Todos os dias, perto das três da tarde, Marcos se dirigia de sua casa, próxima
onde atualmente é a Torre do Ganso, famosa pela “Voz dos Pampas”, na direção do
Clube Instrucção e Recreio. Para a sua sorte e felicidade, fizera pouco tempo
que o Coronel Antônio Maria Batista Maciel, juntamente com sua senhora, Dona
Florisbela Silveira Maciel, haviam doado para aquele clube o piano existente na
sede da Estância Santa Teresinha, a “Charqueada dos Aguiar”, juntamente com um
conjunto de espelhos daquela propriedade.
Marcos passava uma boa fração das
tardes no salão do clube, próximo ao correr de janelas com vista para a rua
principal e à praça central, onde se localizava o piano. O jovem deslizava seus
dedos pelas teclas daquele instrumento, tocando as mais diversas melodias,
desde polcas até os clássicos, assim como os gêneros mais ouvidos naquela
época. As pessoas que passavam na rua naquele período da tarde admiravam a
sonoridade extremamente aprazível e extasiante que provinha do salão do clube.
A música preenchia todos os espaços e fazia com que se formasse uma aura mítica
e surreal pelas dependências do antigo prédio.

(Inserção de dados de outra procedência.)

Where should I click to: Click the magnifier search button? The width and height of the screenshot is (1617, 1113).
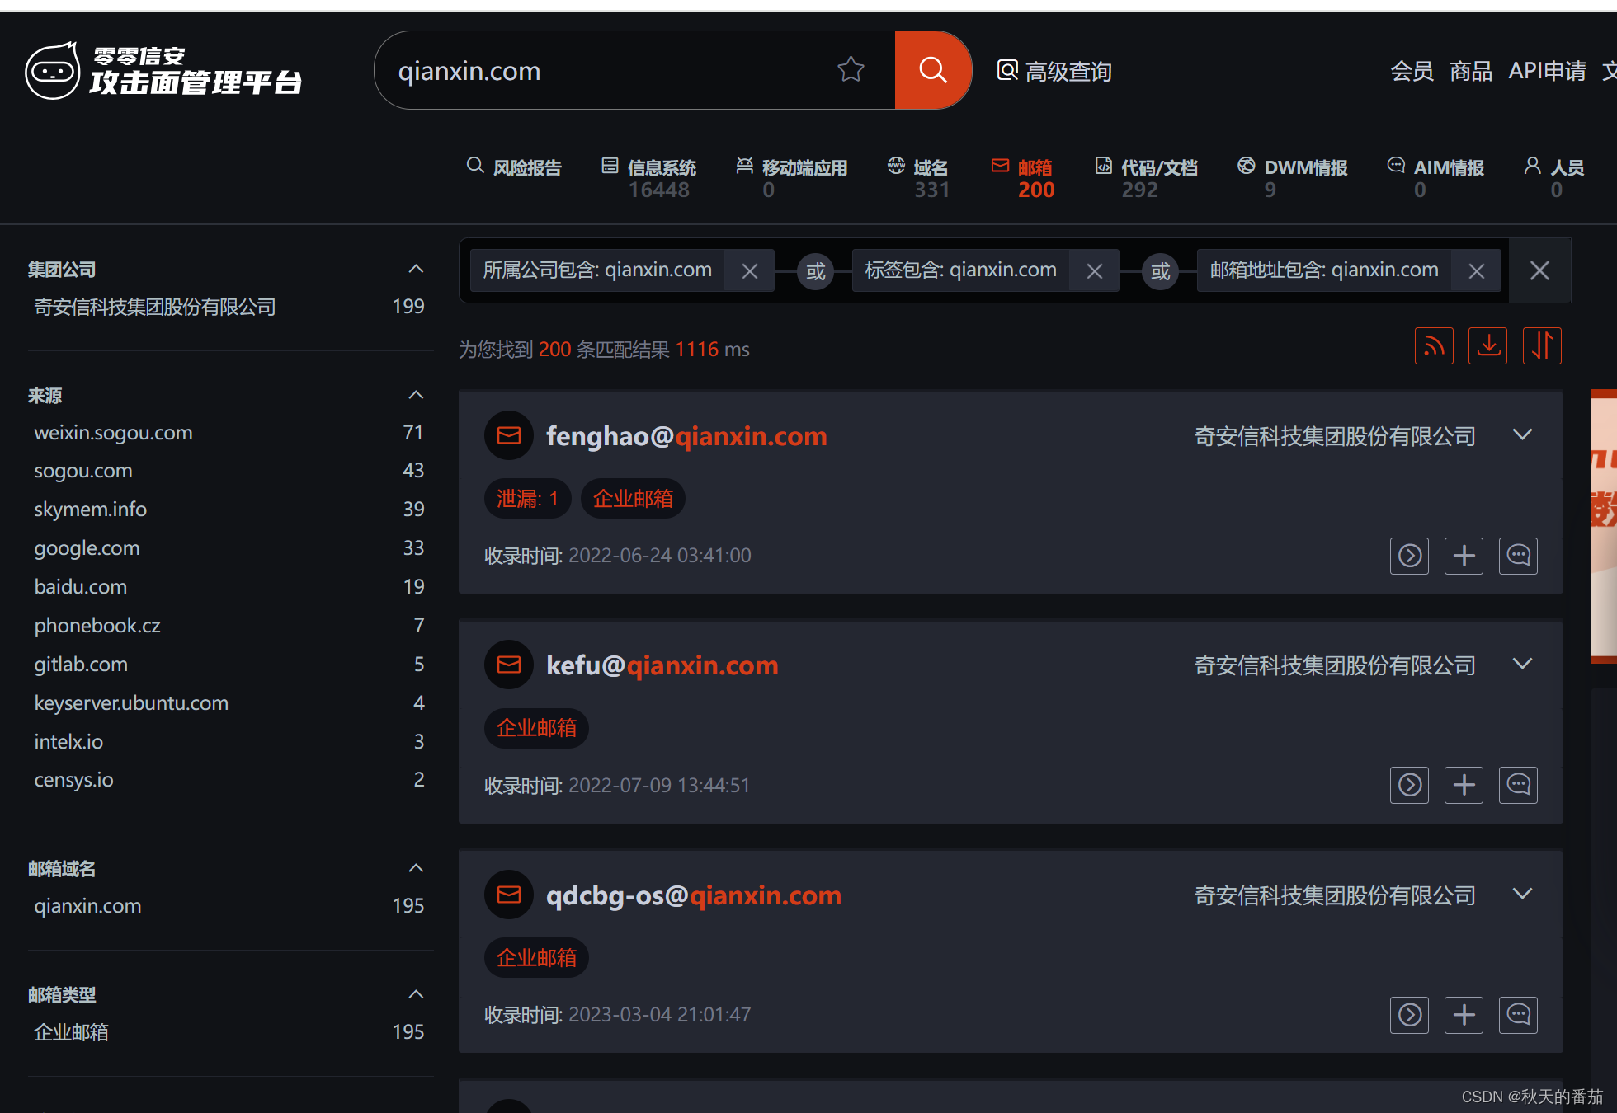pyautogui.click(x=932, y=70)
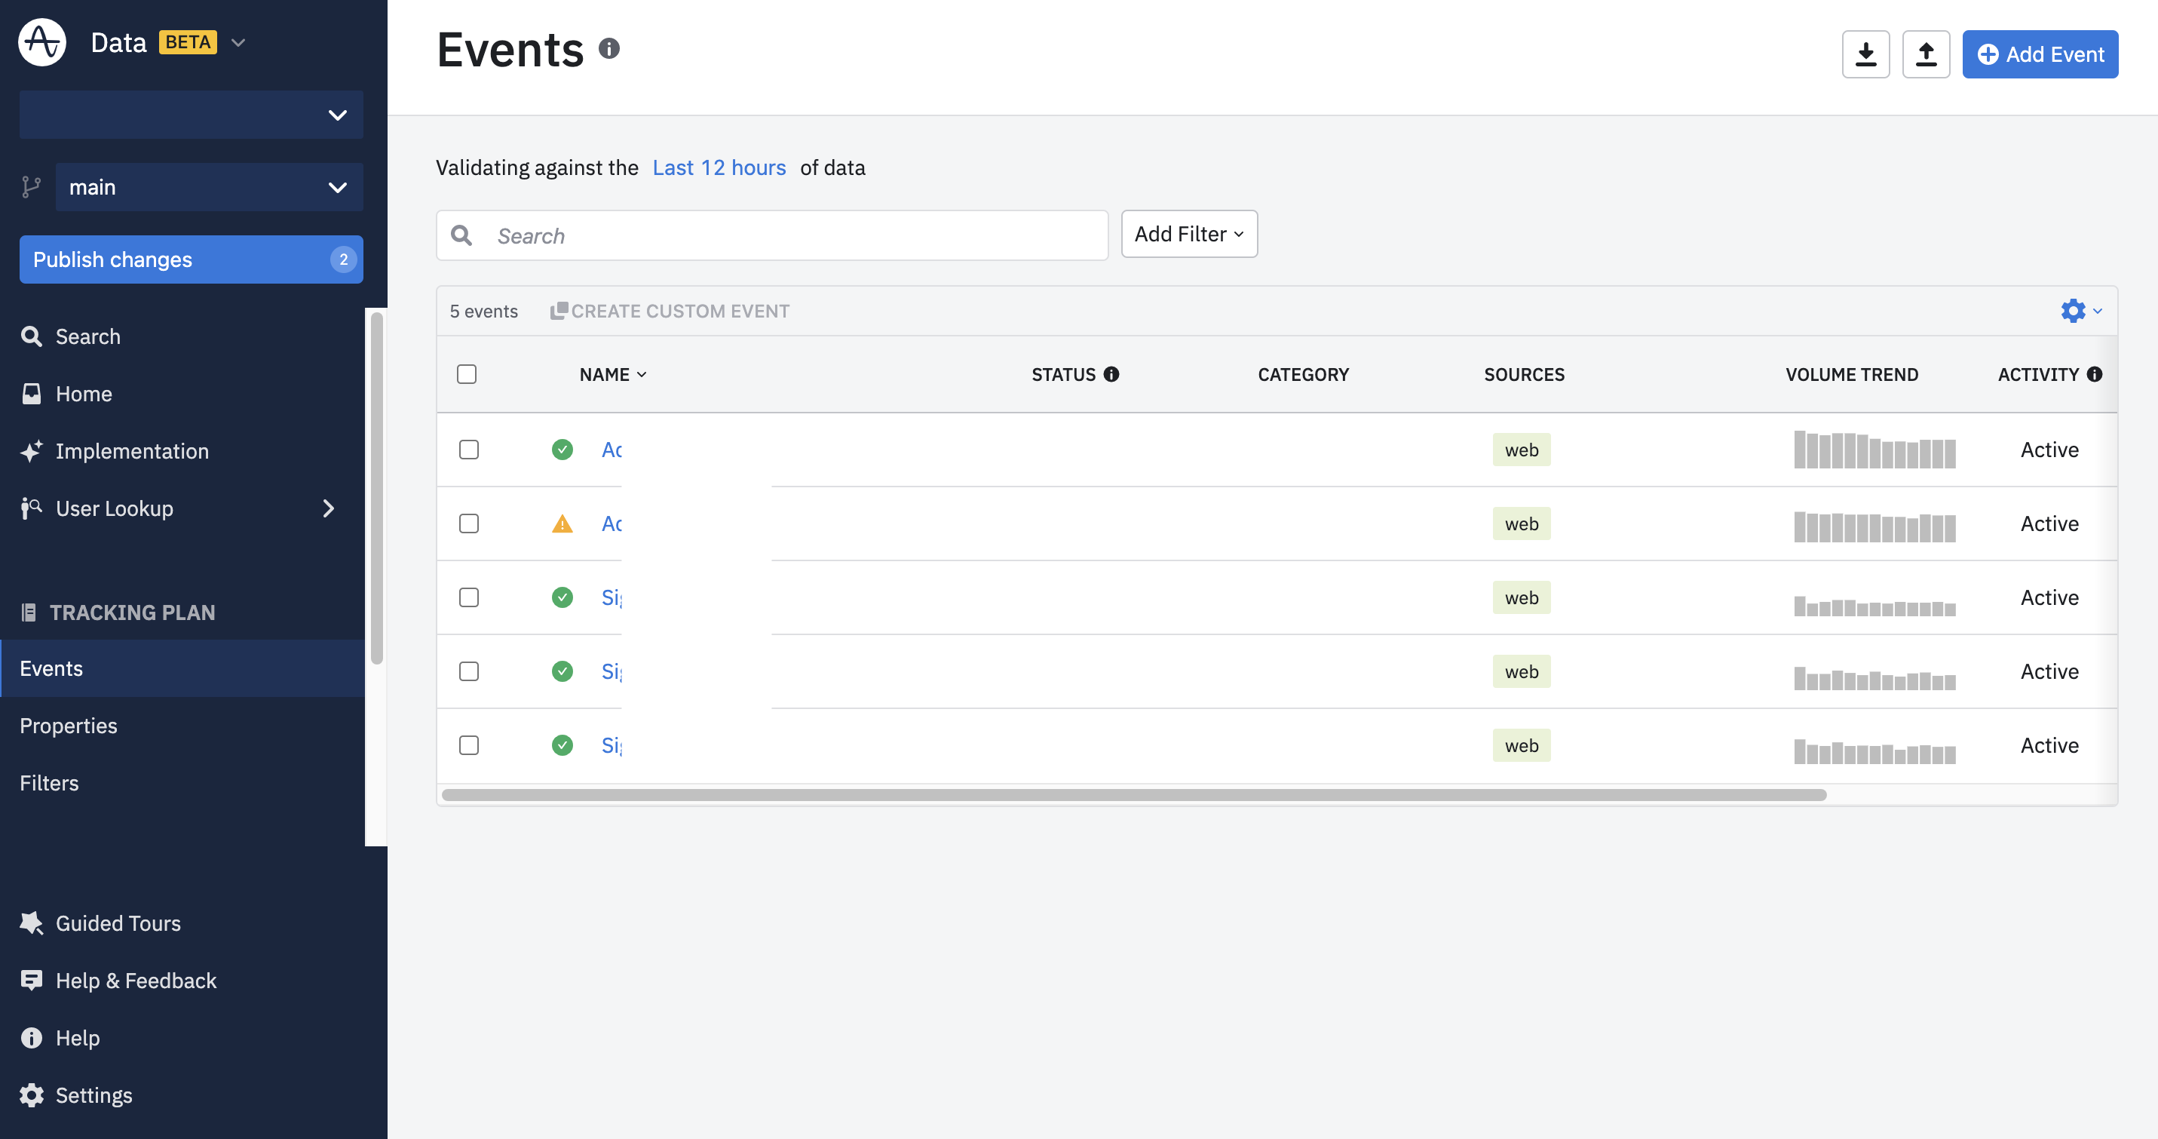
Task: Click the orange warning status icon
Action: coord(562,524)
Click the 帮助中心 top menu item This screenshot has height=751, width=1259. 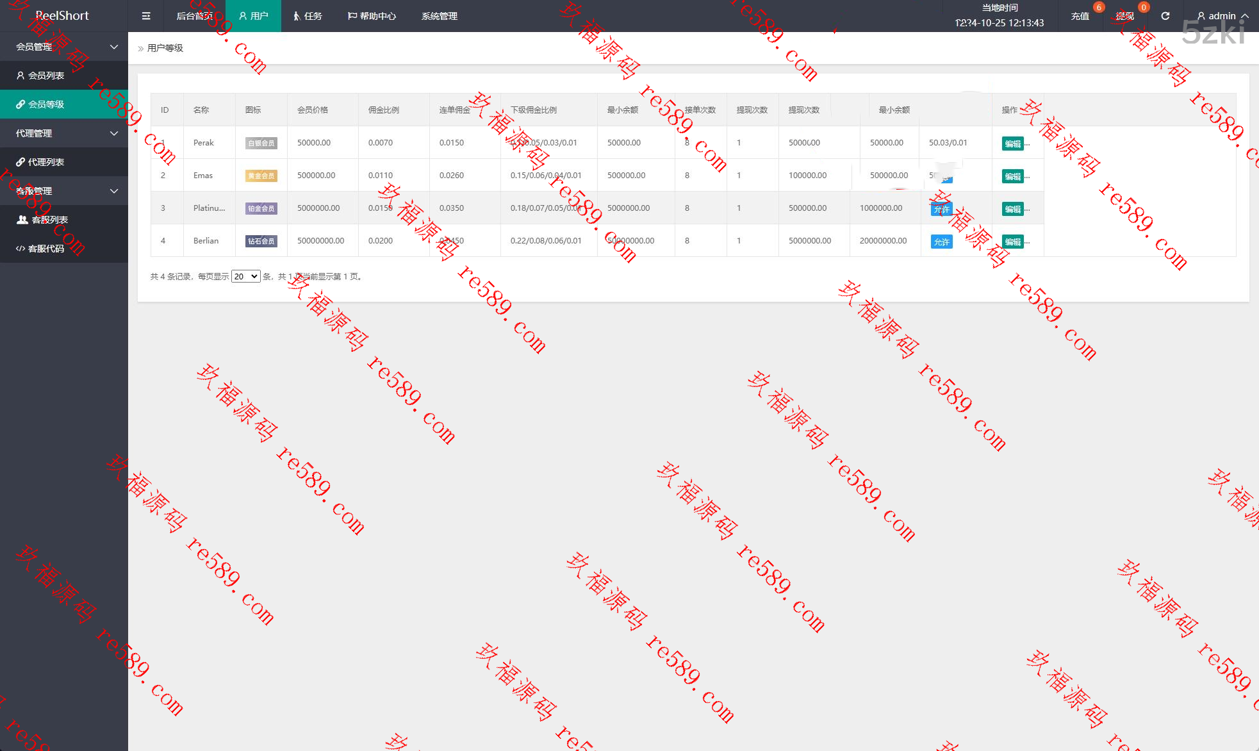click(372, 16)
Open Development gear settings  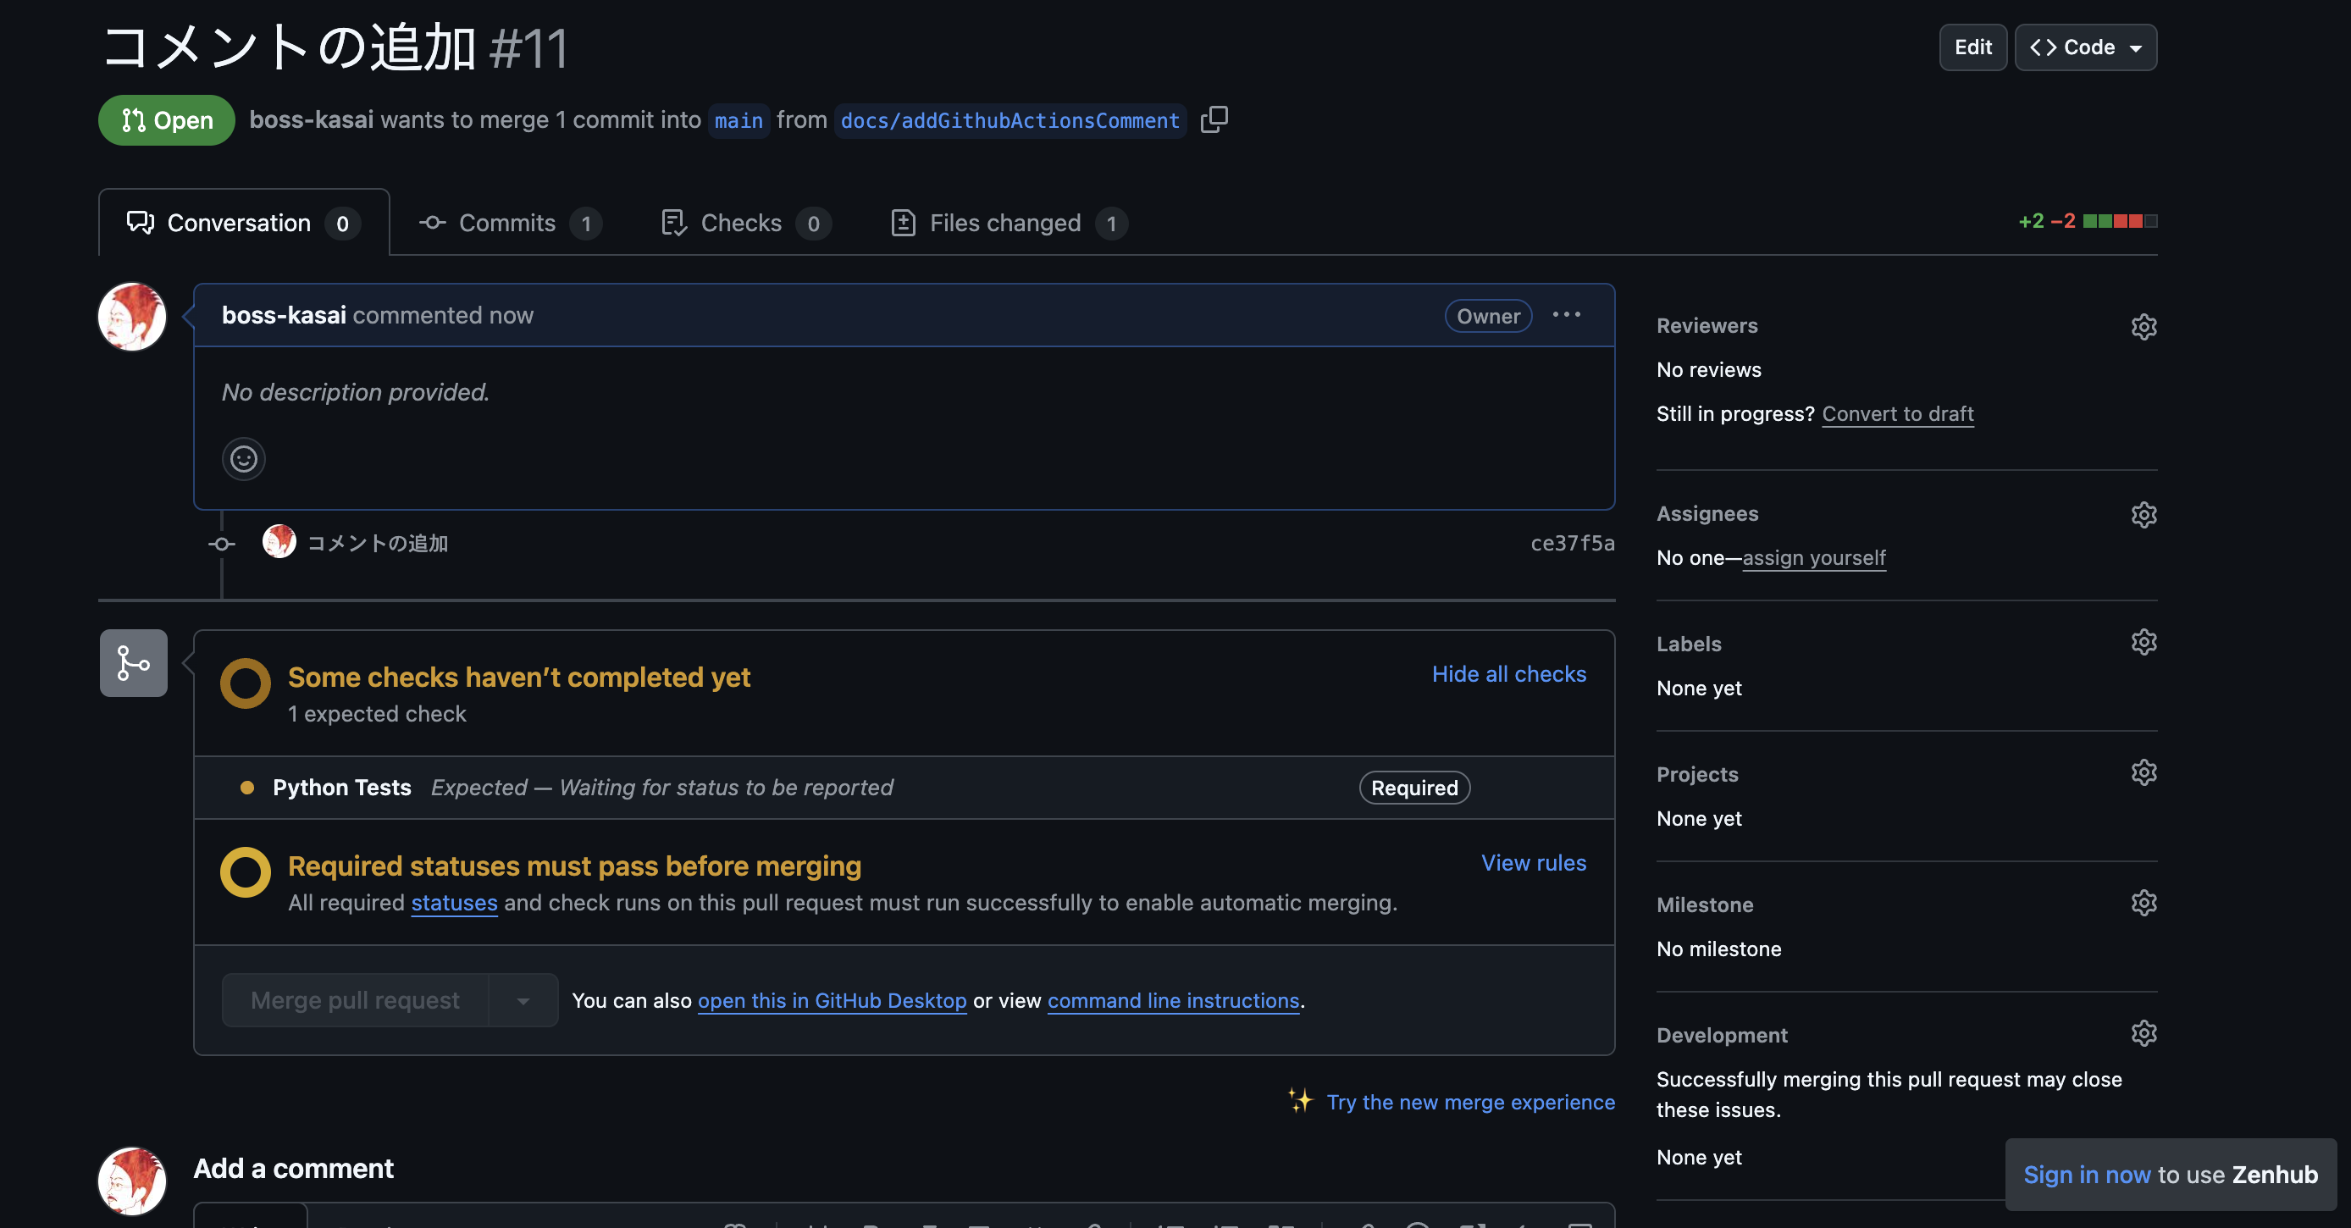pos(2143,1034)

Os funcionários da diretoria,
assim como os demais integrantes do quadro de pessoal, por vezes paravam suas
atividades para prestigiar aqueles momentos de talento e inspiração do jovem,
em especial, uma das funcionárias: Celina...
Celina era uma jovem de média estatura,
cabelos castanho-escuros e pele moreno-clara; possuía olhos escuros, cor de
jabuticaba, e um semblante leve. Fazia cerca de um ano que trabalhava no clube,
na função de faxineira do salão. Sua rotina era bastante monótona, da casa para
o trabalho, do trabalho para a casa; porém, apesar da monotonia, nunca deixava
de sonhar e idealizar felicidades vindouras. Seus dias ganhavam cor e beleza no
simples fato de ouvir as canções tocadas ao piano por Marcos naquelas tardes de
verão... Certo dia, o jovem tocara “Noturno”, de Chopin; Celina ouvira
atentamente, e, à noite, em casa, olhava a lua cheia da janela da sala e
recordava a música, como que se estivesse sendo tocada novamente. Marcos notara
seu ouvido atento às músicas que ele tocava e, na tarde seguinte, antes de
sentar-se ao piano para mais uma tarde de música, foi à procura de Celina pelas
dependências do Clube...
Marcos procurou por Celina por
todas as dependências do Clube Instrucção e Recreio, porém não a encontrou.
Celina havia ido ao Armazém do Chico Góz, com a finalidade de buscar os
produtos necessários para encerar o assoalho do salão. O moço, por sua vez,
dirigiu-se ao piano, sentou-se e começou a pensar nas músicas e na bela jovem.
Em sua mente, começou a esboçar a trilha sonora que tocaria ao piano naquela
tarde.
Marcos era de um talento pouco
conhecido por estas terras outrora neutrais: sabia tocar ao piano boa parte dos
clássicos, sem necessitar fazer uso de partitura; o jovem, àquela idade, já era
conhecido por ser uma enciclopédia musical. Em via contrária, Celina sempre foi
grande admiradora de música; quando adolescente, foi corista no coral das
missas de domingo da Matriz, na época em que estava fazendo a primeira
eucaristia. Era reconhecida pelo seu tom suave ao cantar as músicas ensaiadas
junto às freiras. Quis o destino que aqueles dois, ambos jovens, de diferentes
origens, porém com o mesmo amor pela música, se encontrassem naquele clube.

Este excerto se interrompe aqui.